For eight years, the green and yellow parakeet enjoyed free rein in Jim and Roxieann Brotherton's Falls Church, Va., living room, flying in and out of his cage whenever he pleased.

When the bird died in August, Roxieann, 54, was devastated. As a surprise, Jim spent $400 to have the bird mounted on a small perch. Today Tweety sits--as if poised to sing--on top of an end table.

"I know it sounds silly, but I talk to him sometimes," Roxieann said, "and every once in a while, tears come to my eyes."

It sounds anything but silly to Kathy Reiter, a psychiatric social worker who runs support groups for bereaved pet owners and has counseled more than 12,000 clients.

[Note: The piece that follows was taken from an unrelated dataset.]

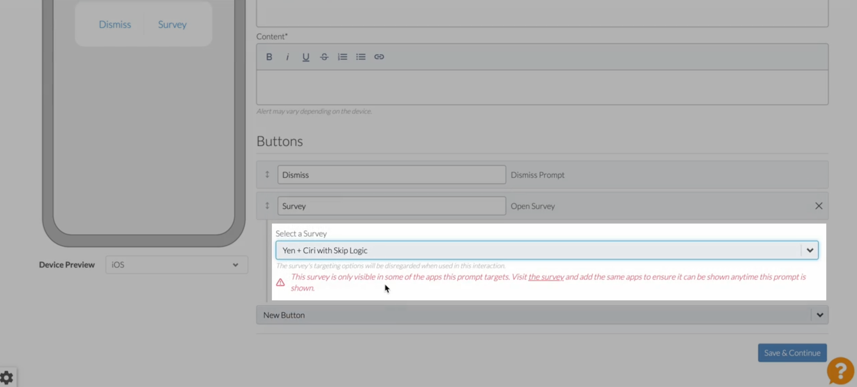Open settings gear at bottom left
Screen dimensions: 857x387
[7, 378]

Although taxidermy may not appeal to everyone, Reiter said it's a natural solution for those who want to preserve memories of their pets.

"For those people who've had the animal with them for 10 to 15 years, [taxidermy] is a tribute," Reiter said.

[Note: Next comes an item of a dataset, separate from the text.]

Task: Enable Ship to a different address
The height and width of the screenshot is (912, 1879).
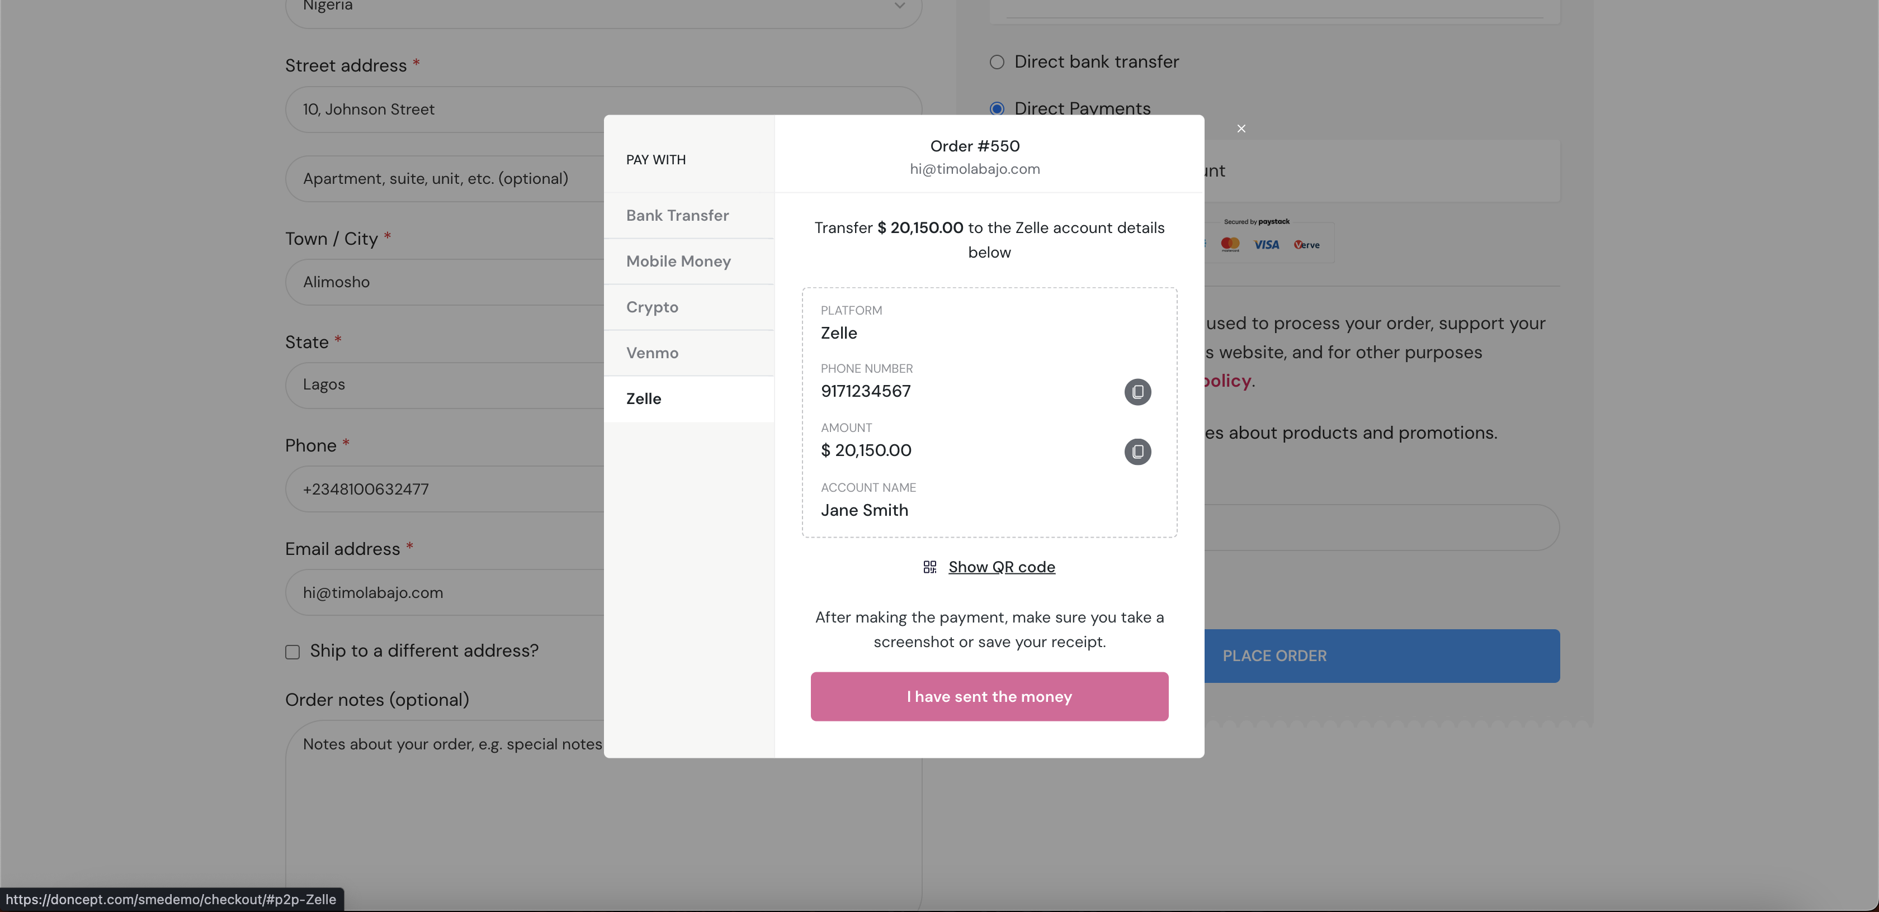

But Reiter said taxidermy can backfire. Instead of being a comfort, the inanimate animal can become a painful reminder of loss.

Although working on pets can be lucrative, most taxidermists are reluctant to get embroiled with distraught pet owners and shy away from working on domesticated animals.

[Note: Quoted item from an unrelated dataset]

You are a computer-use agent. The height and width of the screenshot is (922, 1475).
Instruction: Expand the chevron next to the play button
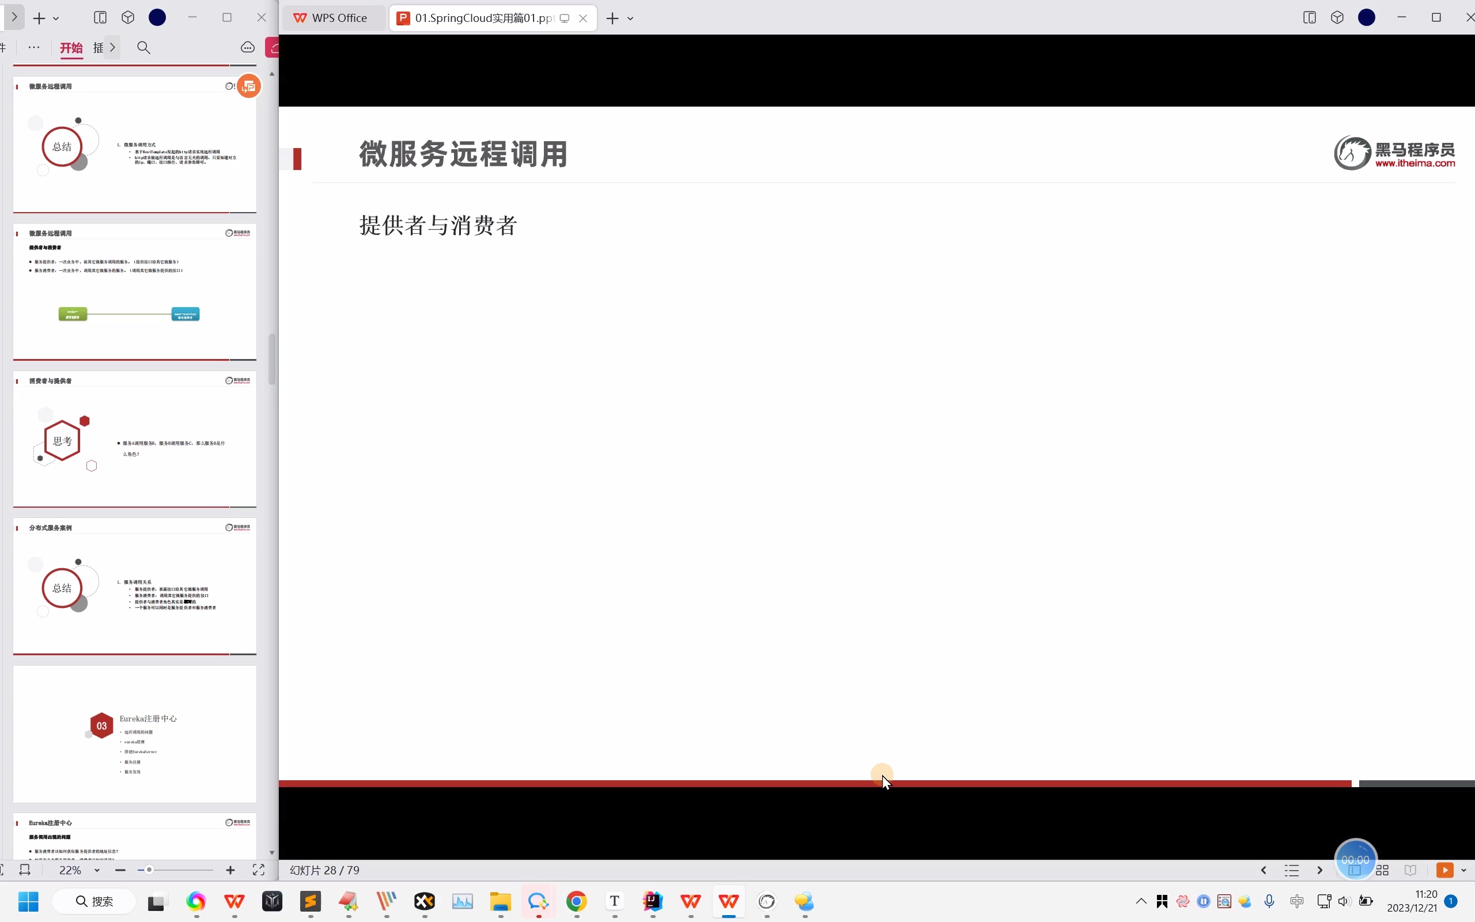[1464, 870]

When they do agree to handle one, most taxidermists charge plenty. The bill for a cat or dog can run $600, although a really big dog such as a Saint Bernard might cost several thousand dollars to mount.

"Usually when people call, the pet has just died, and they're really, really upset," said Brian Price, 38, who runs a taxidermy business in Vienna, Va., and has mounted his share of cats, birds and rabbits--even a pet wallaby. "I tell people to put their animal in the freezer, think about what they're about to do and call me in a couple of weeks. They usually go through their grieving and don't call back."

Many animal-rights activists who oppose the preservation of animals killed for sport do approve of mounting pets.

"It may not be everyone's idea of good taste, but if people want to stuff their pets and display them in their living rooms to show their love and respect for that animal, then we don't have any problem with it," said Leslie Gerstenfeld, a spokeswoman for People for the Ethical Treatment of Animals.